Stored data entries:
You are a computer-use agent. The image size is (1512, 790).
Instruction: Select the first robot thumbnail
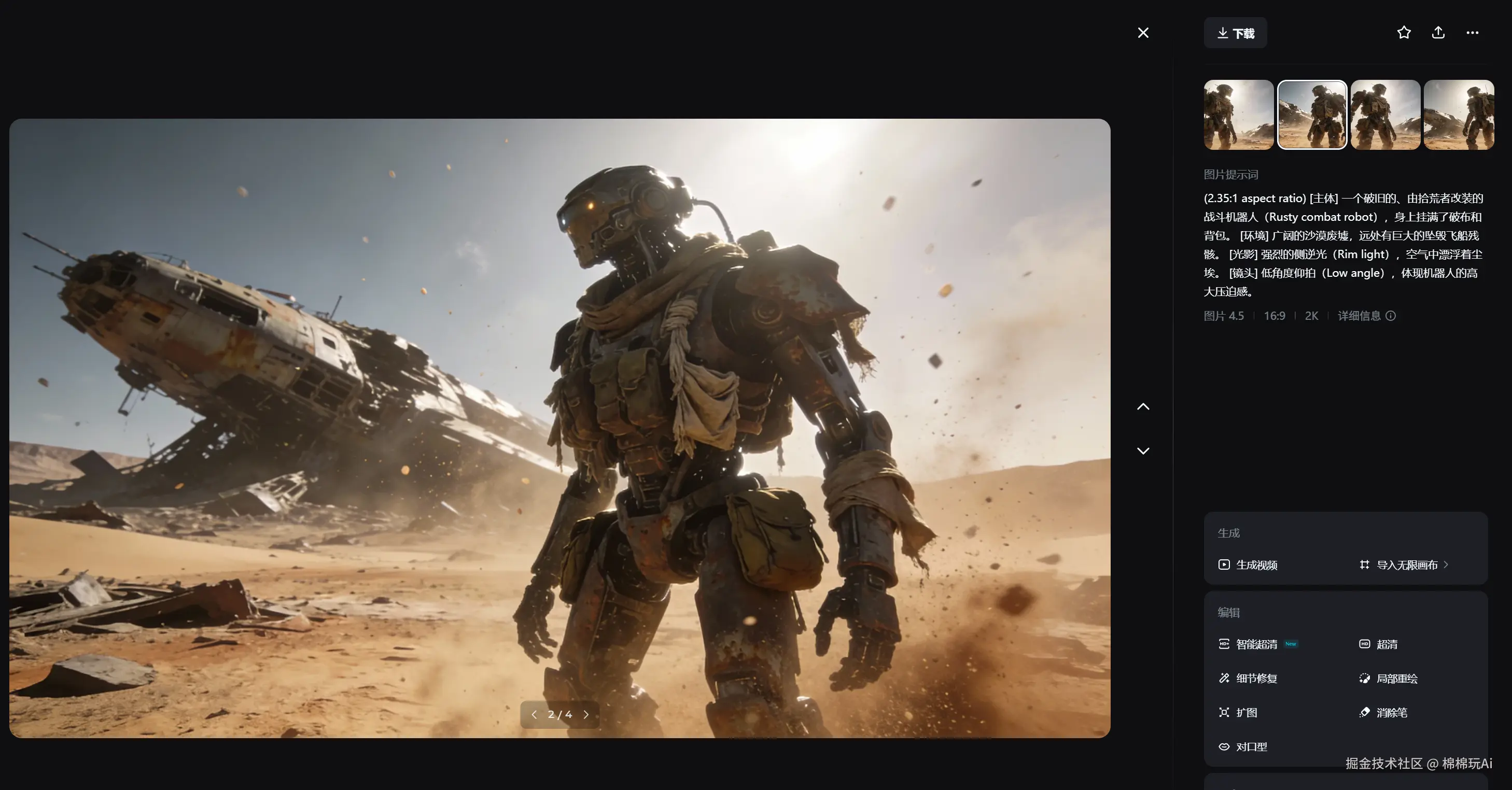coord(1238,115)
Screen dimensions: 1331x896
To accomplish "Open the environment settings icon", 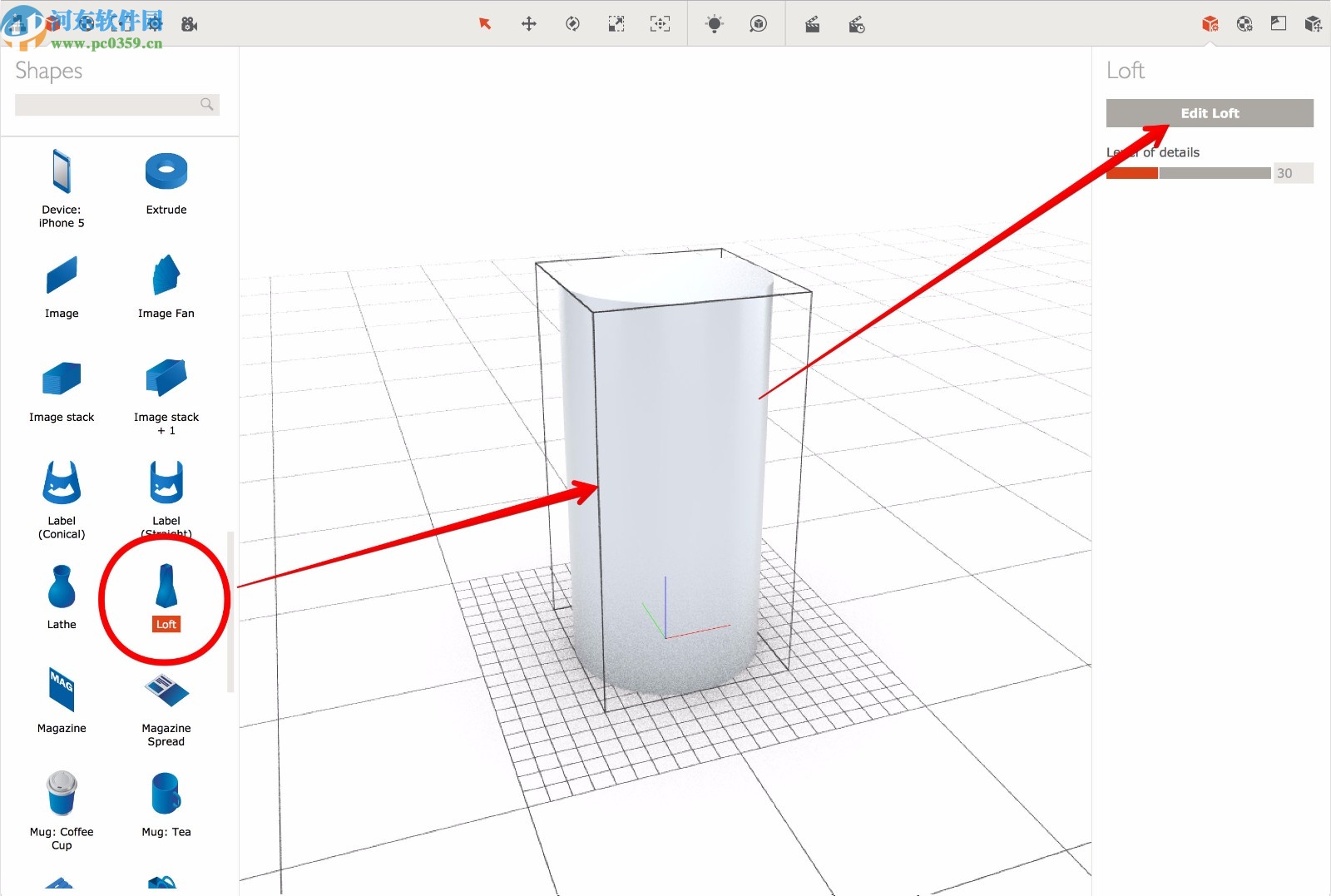I will [x=1244, y=24].
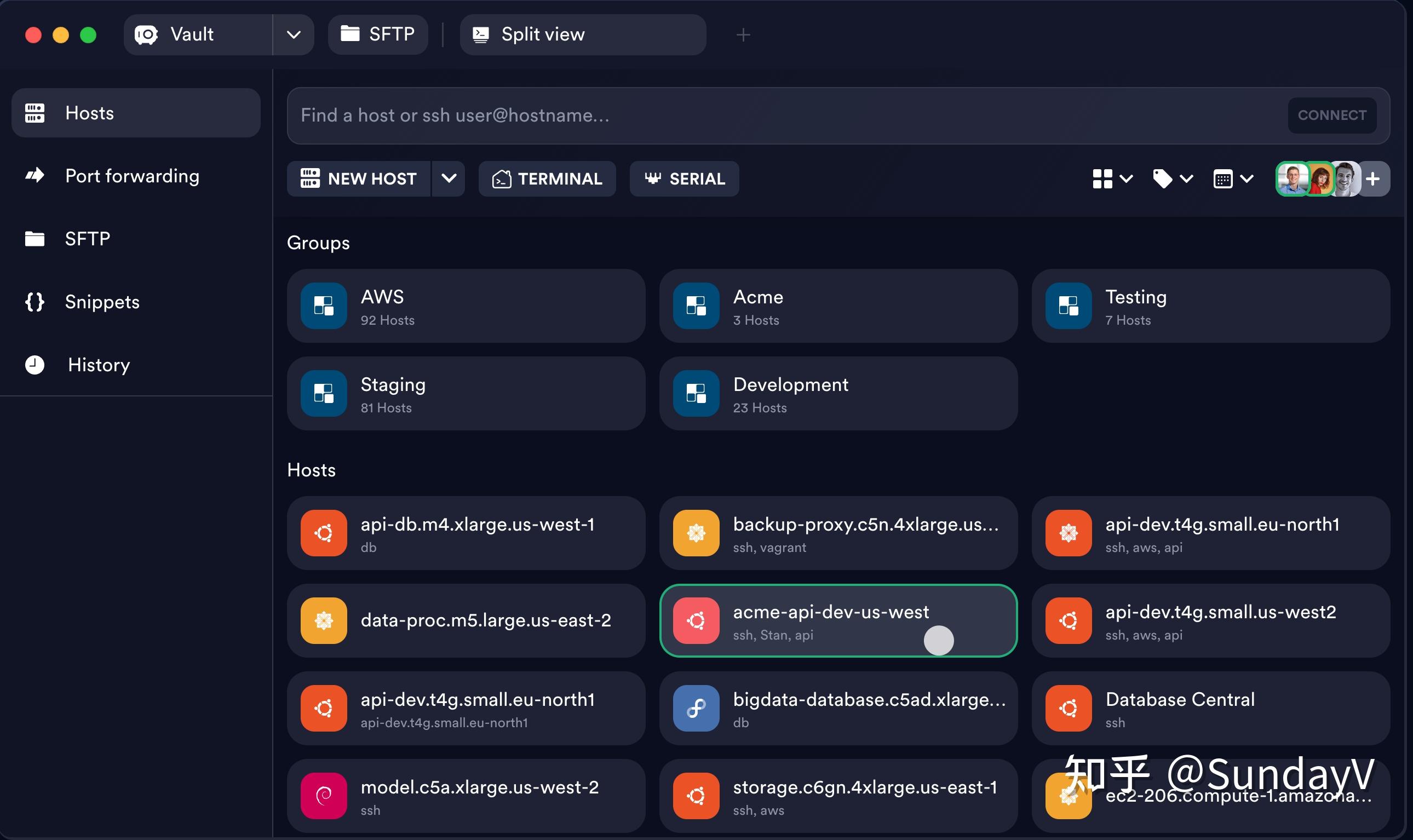This screenshot has width=1413, height=840.
Task: Open the tag filter dropdown
Action: point(1173,179)
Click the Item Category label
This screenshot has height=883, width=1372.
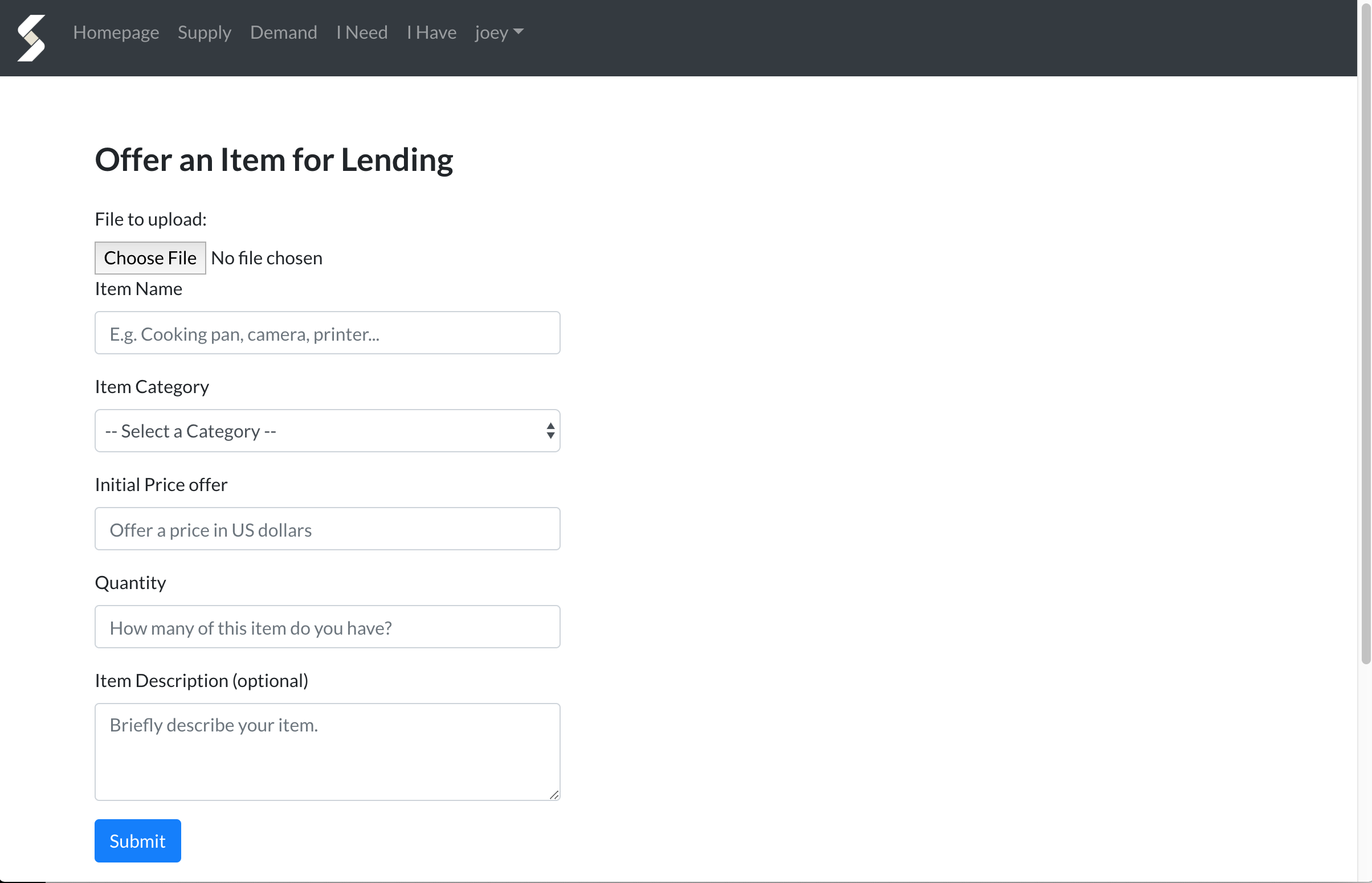point(152,387)

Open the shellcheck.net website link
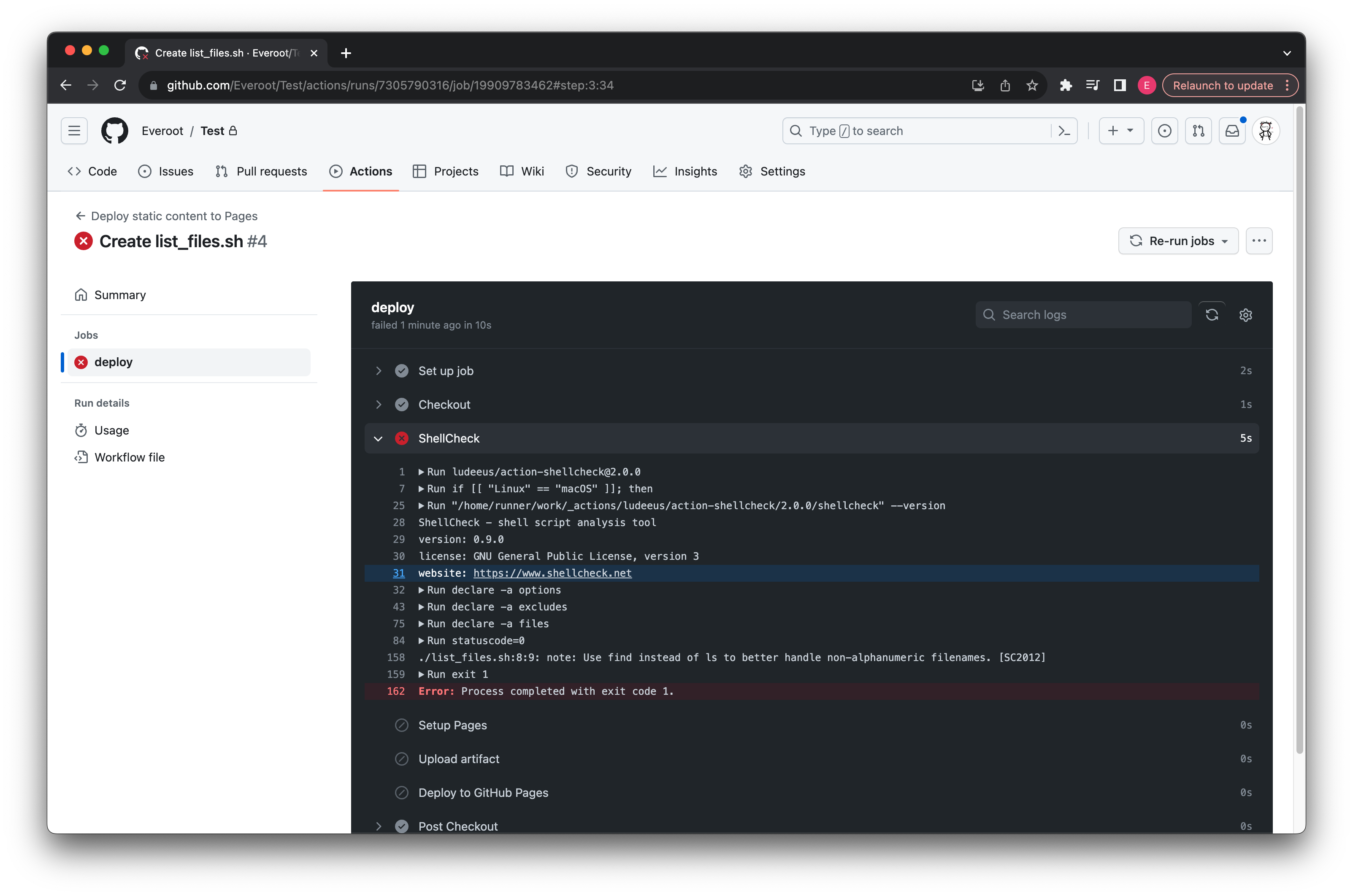point(552,573)
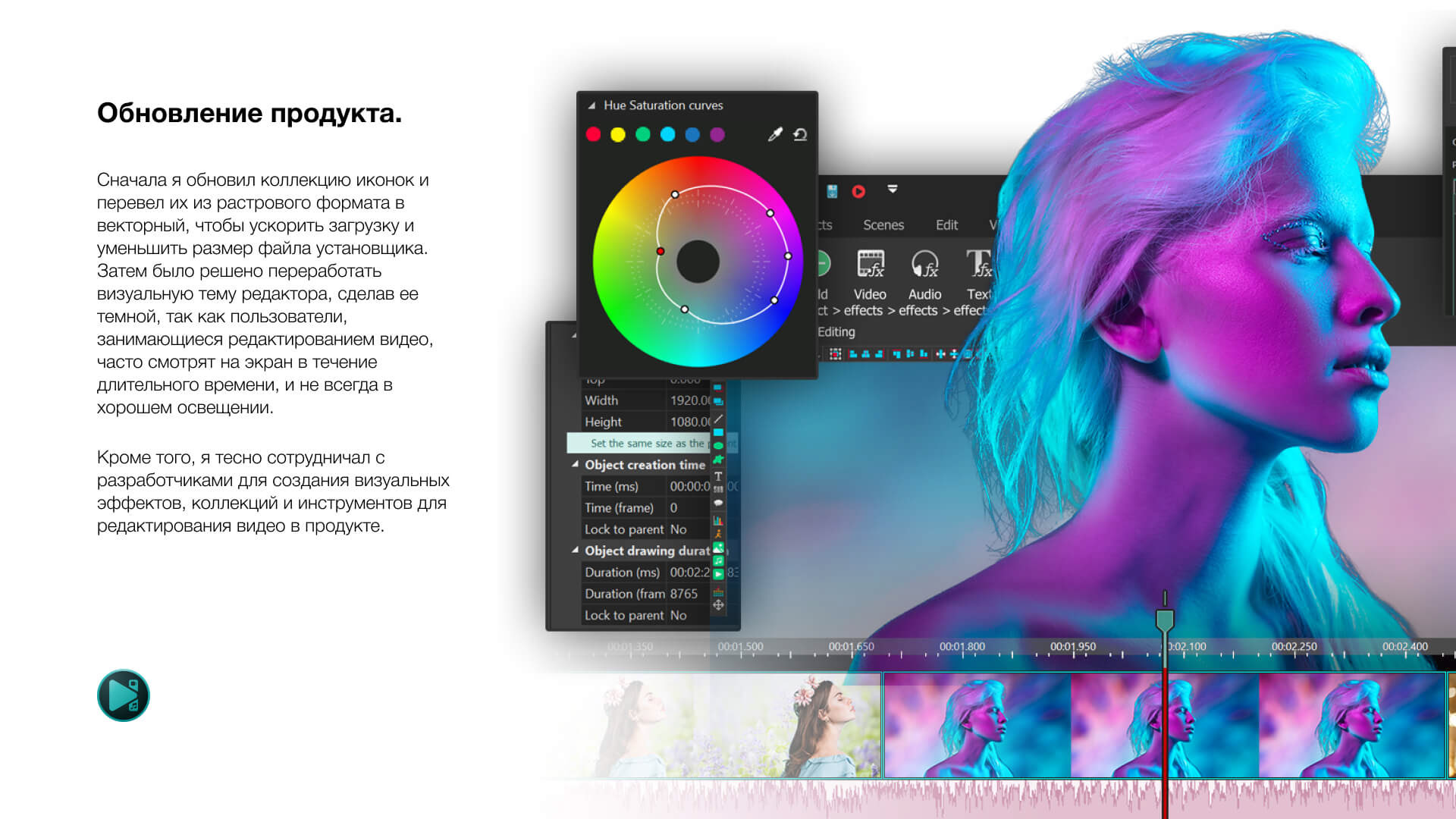Collapse the Object creation time section

point(575,465)
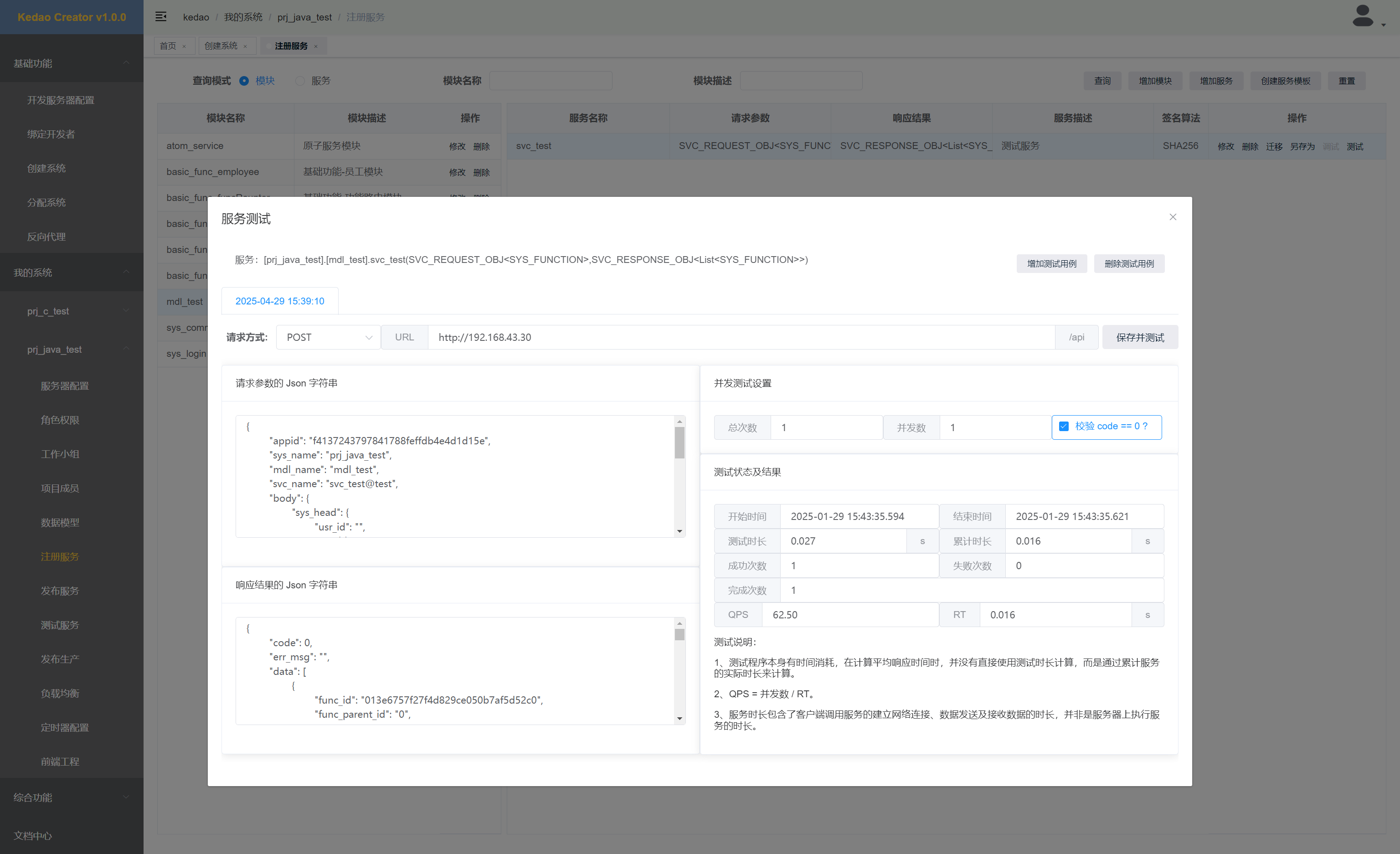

▶ Work to be completed
Copy every line exactly, from the opening line of the entries down to the line holding "Screen dimensions: 1331x896", and keep the pictures out.

▶ Answer section
You are a computer-use agent. The image size is (1512, 790).
Instruction: Select the first robot thumbnail
coord(1238,115)
Screen dimensions: 1331x896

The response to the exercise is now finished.